**Required tasks**
1: In the Farthammer post, list the three pillars of American society that the quoted column says Obama set out to restructure.
2: From the Farthammer post, write out the passage starting with "How Can Charles" and going on through "not it at all.".

**Provided text**
────────────────────
January 15, 2010

How Can Charles Farthammer Be So Wrong About So Much?

Yes, the Farthammer is in rare form in today's column, which purports to examine the "fall" of President Obama. There's that spin we talked about. Let's dissect.
Liberals try to attribute Obama's political decline to matters of style. He's too cool, detached, uninvolved. He's not tough, angry or aggressive enough with opponents. He's contracted out too much of his agenda to Congress.
Speak for yourself, not for "liberals," okay, Farthammer? As we'll discuss later, that's actually not it at all.
These stylistic and tactical complaints may be true, but they miss the major point: The reason for today's vast discontent, presaged by spontaneous national Tea Party opposition, is not that Obama is too cool or compliant but that he's too left.
BZZZZZZT! Wrong.
...Obama unveiled the most radical (in American terms) ideological agenda since the New Deal: the fundamental restructuring of three pillars of American society -- health care, education and energy. Then began the descent—when, more amazingly still, Obama devoted himself to turning these statist visions into legislative reality. First energy, with cap-and-trade, an unprecedented federal intrusion into American industry and commerce.
Factually wrong, big guy. Cap and trade is not unprecedented. It was used quite effectively during the 1970s to help alleviate the problem of acid rain. Then, the Farthammer lays into health care reform.
Then, the keystone: a health-care revolution in which the federal government will regulate in crushing detail one-sixth of the U.S. economy. By essentially abolishing medical underwriting (actuarially based risk assessment) and replacing it with government fiat, Obamacare turns the health insurance companies into utilities, their every significant move dictated by government regulators. The public option was a sideshow. As many on the right have long been arguing, and as the more astute on the left (such as The New Yorker's James Surowiecki) understand, Obamacare is government health care by proxy, single-payer through a facade of nominally "private" insurers. At first, health-care reform was sustained politically by Obama's own popularity. But then gravity took hold, and Obamacare's profound unpopularity dragged him down with it. After 29 speeches and a fortune in squandered political capital, it still will not sell.
────────────────────
**Available data**
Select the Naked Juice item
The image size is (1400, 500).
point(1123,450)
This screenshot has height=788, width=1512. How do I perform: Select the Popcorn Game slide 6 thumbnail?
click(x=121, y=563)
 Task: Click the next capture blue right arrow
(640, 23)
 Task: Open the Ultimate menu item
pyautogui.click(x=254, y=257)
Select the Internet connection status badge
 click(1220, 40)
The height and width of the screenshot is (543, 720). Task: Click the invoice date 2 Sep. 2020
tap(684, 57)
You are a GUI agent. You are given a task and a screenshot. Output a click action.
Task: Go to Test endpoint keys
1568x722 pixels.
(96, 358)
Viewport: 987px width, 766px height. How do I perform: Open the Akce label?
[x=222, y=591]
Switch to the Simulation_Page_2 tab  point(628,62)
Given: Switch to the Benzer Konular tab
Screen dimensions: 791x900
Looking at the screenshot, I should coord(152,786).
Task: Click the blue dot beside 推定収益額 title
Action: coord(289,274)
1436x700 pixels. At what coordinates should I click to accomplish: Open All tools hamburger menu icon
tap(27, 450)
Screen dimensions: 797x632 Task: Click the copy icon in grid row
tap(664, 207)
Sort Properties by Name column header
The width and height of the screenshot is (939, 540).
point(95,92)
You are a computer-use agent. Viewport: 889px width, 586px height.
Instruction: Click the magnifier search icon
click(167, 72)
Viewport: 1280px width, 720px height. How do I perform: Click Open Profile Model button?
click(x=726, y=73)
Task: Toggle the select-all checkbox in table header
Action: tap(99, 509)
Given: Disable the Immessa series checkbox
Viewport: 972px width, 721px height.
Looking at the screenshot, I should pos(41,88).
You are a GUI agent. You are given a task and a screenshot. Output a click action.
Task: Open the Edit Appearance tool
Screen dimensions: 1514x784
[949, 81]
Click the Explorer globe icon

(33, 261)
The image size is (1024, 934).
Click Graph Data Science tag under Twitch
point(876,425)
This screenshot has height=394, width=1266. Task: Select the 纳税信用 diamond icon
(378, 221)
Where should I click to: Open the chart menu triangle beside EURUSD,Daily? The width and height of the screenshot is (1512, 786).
────────────────────
**Results of the tasks**
1: health care, education, energy

2:
How Can Charles Farthammer Be So Wrong About So Much?

Yes, the Farthammer is in rare form in today's column, which purports to examine the "fall" of President Obama. There's that spin we talked about. Let's dissect.
Liberals try to attribute Obama's political decline to matters of style. He's too cool, detached, uninvolved. He's not tough, angry or aggressive enough with opponents. He's contracted out too much of his agenda to Congress.
Speak for yourself, not for "liberals," okay, Farthammer? As we'll discuss later, that's actually not it at all.